This repo is a collection of scripts showing how to install JoeyNMT, download data and train & evaluate models, as well as the necessary data for training your own model
-
This only works on a Unix-like system, with bash.
-
Python 3.10 must be installed on your system, i.e. the command
python3
must be available -
Make sure virtualenv is installed on your system.
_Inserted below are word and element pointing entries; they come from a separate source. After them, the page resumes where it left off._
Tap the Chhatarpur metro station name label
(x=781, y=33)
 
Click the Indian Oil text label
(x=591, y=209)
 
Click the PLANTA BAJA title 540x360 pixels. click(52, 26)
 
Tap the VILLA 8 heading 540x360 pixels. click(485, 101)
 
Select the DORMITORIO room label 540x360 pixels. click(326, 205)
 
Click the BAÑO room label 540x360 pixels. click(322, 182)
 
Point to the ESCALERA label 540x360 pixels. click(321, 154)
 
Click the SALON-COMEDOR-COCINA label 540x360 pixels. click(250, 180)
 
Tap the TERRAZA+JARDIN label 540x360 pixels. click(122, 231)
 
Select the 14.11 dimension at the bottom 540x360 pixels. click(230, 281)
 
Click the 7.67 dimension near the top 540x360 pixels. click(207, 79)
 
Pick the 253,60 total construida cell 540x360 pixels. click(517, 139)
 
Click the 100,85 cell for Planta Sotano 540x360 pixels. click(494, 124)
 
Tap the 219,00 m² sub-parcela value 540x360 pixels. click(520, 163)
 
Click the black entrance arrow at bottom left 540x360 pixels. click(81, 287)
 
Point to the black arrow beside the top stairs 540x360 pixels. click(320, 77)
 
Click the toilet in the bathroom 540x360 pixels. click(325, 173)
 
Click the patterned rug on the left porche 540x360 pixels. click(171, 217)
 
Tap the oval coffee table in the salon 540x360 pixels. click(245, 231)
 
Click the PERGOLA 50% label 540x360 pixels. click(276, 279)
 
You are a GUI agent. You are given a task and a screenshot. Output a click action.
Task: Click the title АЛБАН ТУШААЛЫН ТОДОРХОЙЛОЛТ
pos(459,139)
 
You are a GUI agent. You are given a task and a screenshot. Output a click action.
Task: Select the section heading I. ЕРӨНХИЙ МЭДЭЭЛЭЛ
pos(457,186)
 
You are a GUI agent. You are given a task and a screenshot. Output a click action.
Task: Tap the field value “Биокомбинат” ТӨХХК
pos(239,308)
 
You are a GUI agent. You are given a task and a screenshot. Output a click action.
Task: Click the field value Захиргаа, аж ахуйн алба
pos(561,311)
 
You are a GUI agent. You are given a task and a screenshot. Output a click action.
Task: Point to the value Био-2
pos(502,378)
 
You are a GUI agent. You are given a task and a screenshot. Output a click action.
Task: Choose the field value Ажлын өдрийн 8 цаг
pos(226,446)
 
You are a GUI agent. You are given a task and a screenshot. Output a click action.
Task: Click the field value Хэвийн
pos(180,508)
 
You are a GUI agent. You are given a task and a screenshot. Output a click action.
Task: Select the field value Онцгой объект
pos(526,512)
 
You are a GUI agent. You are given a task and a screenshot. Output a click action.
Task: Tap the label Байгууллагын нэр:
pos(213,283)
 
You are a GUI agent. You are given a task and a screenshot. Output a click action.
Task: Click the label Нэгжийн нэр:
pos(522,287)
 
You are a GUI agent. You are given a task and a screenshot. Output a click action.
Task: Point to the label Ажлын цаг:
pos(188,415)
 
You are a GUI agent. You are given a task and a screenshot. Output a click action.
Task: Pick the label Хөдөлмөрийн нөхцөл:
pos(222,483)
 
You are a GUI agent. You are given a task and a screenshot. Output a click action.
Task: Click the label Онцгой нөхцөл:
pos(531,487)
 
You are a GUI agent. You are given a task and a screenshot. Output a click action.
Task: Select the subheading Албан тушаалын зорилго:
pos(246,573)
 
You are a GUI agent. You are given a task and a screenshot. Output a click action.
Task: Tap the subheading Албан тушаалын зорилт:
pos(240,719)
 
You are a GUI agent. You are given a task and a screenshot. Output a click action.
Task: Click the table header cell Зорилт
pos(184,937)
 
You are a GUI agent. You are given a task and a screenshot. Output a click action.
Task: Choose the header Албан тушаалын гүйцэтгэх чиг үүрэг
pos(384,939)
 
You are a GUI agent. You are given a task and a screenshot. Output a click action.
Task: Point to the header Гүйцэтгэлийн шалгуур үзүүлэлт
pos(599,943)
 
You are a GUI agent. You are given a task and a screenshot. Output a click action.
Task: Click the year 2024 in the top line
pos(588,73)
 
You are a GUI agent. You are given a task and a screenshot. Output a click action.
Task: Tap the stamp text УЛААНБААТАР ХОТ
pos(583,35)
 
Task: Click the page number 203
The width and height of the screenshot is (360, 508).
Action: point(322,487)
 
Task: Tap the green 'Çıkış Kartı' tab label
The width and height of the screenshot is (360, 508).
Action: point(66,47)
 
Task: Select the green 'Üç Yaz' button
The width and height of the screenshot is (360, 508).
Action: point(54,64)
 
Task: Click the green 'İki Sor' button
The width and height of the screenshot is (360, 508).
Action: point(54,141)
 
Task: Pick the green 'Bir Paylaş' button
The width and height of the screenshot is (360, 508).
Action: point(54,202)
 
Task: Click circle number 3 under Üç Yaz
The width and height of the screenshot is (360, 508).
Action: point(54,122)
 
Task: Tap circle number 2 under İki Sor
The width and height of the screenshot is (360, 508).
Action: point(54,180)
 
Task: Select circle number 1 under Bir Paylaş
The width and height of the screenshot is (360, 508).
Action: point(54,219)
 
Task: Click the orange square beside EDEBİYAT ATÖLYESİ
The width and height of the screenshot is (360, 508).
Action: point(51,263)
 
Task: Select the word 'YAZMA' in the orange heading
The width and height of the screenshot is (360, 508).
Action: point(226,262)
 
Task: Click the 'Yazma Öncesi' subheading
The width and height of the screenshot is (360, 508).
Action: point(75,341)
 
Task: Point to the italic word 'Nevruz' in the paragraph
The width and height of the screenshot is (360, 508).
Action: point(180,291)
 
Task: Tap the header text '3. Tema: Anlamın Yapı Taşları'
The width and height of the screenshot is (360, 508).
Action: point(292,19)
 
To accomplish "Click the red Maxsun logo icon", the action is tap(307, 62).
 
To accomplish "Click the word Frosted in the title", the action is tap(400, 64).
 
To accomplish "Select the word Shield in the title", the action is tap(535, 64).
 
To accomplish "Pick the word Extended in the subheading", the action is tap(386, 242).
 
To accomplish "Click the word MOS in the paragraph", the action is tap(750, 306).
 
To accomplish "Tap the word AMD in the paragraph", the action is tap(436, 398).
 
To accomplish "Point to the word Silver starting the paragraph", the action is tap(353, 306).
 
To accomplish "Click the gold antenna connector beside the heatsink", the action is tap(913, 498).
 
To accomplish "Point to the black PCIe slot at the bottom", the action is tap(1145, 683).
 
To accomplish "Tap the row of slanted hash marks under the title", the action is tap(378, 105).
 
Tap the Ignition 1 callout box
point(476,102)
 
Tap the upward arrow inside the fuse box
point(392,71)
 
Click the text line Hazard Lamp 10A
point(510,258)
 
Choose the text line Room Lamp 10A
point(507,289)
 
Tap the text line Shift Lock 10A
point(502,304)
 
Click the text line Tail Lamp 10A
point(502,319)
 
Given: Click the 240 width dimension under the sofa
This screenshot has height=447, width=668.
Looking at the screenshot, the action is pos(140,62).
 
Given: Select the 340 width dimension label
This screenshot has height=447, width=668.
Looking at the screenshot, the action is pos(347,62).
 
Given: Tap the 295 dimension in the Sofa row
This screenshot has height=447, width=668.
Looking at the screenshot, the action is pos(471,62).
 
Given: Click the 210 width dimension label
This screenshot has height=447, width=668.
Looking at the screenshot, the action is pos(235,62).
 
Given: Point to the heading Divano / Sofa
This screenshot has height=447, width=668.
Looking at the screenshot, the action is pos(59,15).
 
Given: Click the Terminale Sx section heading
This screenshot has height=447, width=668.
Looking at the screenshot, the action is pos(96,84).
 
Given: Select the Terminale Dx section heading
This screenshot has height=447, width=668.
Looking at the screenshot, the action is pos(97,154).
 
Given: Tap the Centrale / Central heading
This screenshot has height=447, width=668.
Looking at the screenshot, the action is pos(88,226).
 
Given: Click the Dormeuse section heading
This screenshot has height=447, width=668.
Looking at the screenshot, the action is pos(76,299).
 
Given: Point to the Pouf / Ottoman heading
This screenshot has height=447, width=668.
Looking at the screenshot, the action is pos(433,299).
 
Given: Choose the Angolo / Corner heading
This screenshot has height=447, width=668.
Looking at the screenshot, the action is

To install, e.g.
pip install virtualenv
Clone this repository or your fork thereof in the desired place:
git clone https://github.com/yuhaofanUZH/mt-exercise-4
Create a new virtualenv that uses Python 3. Please make sure to run this command outside of any virtual Python environment:
./scripts/make_virtualenv.sh
Important: Then activate the env by executing the source
command that is output by the shell script above.
Make sure to install the exact software versions specified in the the exercise sheet before continuing.
Download Moses for post-processing:
./scripts/download_moses.sh
In your current venv, clone the joeynmt directory
git clone https://github.com/yuhaofanUZH/joeynmt
Change directory
cd joeynmt
Install JoeyNMT in editable mode
pip install -e .
Then navigate back to mt-exercise-4 directory!
cd your_path/mt-exercise-4
And train two models:
./scripts/train.sh deen_transformer_pre_norm
./scripts/train.sh deen_transformer_post_norm
log the perplexity of the model and visualize it:
python3 log_ppl.py
python3 plot.py
The training process can be interrupted at any time, and the best checkpoint will always be saved. It is also possible to continue training from there later on.